Back in the good old days we would all listen to Henry Kaufman and his deliberations on the bond markets, sit on the edge of our chairs to hear the growth in M1 (later other Ms), listen to capacity utilization or , last in vogue, the TED spread. I do not remember why it was called that but it represents the spread between 3-month Treasuries and 3-month interbank lending rates as quoted in London. It was then ,and is now, a good gauge for the liquidity in lending and by extension the interest differential between government and banks. Here is the chart.

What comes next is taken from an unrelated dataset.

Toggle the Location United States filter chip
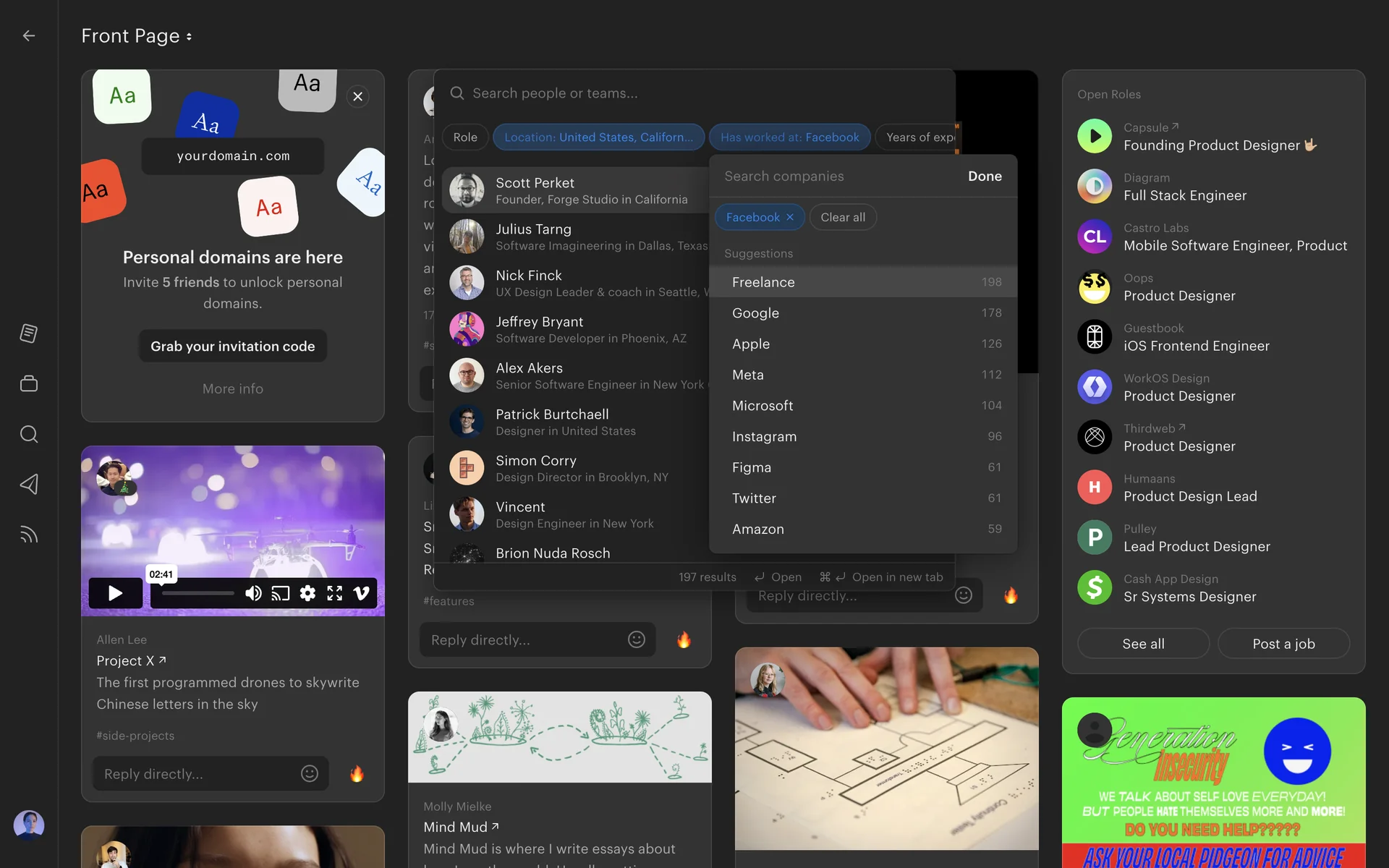The image size is (1389, 868). point(598,137)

Notice how the recent travails of the banks gave rise to a spread of (only) 450 basis points or 4.5% That is a lot less than the spreads back in 1980 of almost 6%. This spread works its way all the way down the food chain and widens considerable when you compare corporate AAA bonds with lesser credits like Baa bonds. See below;
On the left is AAA and on the right Baa, both are still investment grade. Now if you look closely, you will see (click on the charts to enlarge and move one above the other). I cannot get a good junk bond chart but it had a spread of 22% recently. The point here is that if you buy any bond , or bond ETF, even slightly below government quality, you very quickly can get into big trouble. At one point recently junk-bonds were trading at 22% above AAA and have come down to close that gap almost entirely (now about 4%). To me this is a very crowded trade to be avoided because it is now too late!